From the line containing "Open the 申请说明 * 常见问题列表 tab" onward, every line of the entries is to be set down exactly, the last line included.

(Items listed in a dataset)

=== Section Start ===

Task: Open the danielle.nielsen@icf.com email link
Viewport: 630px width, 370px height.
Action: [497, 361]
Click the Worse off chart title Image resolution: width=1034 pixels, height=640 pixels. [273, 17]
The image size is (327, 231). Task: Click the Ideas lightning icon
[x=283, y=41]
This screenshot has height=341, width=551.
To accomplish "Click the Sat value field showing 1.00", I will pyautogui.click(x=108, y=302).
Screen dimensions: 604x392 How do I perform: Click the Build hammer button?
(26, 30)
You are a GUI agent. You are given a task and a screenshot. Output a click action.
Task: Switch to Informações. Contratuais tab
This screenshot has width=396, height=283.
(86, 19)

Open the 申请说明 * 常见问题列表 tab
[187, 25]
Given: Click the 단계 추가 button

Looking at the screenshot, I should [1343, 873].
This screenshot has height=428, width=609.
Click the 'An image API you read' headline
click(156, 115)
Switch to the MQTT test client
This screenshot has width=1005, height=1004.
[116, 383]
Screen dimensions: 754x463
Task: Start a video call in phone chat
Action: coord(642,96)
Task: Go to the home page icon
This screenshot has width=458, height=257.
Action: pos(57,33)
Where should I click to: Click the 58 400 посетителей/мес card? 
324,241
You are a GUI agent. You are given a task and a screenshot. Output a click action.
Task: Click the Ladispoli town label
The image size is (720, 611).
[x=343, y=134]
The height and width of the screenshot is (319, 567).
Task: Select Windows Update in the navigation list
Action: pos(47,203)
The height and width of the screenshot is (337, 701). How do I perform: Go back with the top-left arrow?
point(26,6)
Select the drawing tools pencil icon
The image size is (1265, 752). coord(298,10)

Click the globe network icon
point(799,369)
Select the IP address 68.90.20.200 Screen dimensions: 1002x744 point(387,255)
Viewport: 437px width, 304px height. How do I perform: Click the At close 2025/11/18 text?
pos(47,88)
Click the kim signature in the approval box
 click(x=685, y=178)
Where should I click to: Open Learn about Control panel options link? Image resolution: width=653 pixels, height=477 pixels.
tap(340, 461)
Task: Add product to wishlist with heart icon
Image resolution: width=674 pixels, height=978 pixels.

=== Section End ===

Exercise solution —
Open the 申请说明 * 常见问题列表 tab
[187, 25]
Given: Click the 단계 추가 button

Looking at the screenshot, I should [1343, 873].
This screenshot has height=428, width=609.
Click the 'An image API you read' headline
click(156, 115)
Switch to the MQTT test client
This screenshot has width=1005, height=1004.
[116, 383]
Screen dimensions: 754x463
Task: Start a video call in phone chat
Action: coord(642,96)
Task: Go to the home page icon
This screenshot has width=458, height=257.
Action: pos(57,33)
Where should I click to: Click the 58 400 посетителей/мес card? 
324,241
You are a GUI agent. You are given a task and a screenshot. Output a click action.
Task: Click the Ladispoli town label
The image size is (720, 611).
[x=343, y=134]
The height and width of the screenshot is (319, 567).
Task: Select Windows Update in the navigation list
Action: pos(47,203)
The height and width of the screenshot is (337, 701). How do I perform: Go back with the top-left arrow?
point(26,6)
Select the drawing tools pencil icon
The image size is (1265, 752). coord(298,10)

Click the globe network icon
point(799,369)
Select the IP address 68.90.20.200 Screen dimensions: 1002x744 point(387,255)
Viewport: 437px width, 304px height. How do I perform: Click the At close 2025/11/18 text?
pos(47,88)
Click the kim signature in the approval box
 click(x=685, y=178)
Where should I click to: Open Learn about Control panel options link? Image resolution: width=653 pixels, height=477 pixels.
tap(340, 461)
Task: Add product to wishlist with heart icon
Image resolution: width=674 pixels, height=978 pixels.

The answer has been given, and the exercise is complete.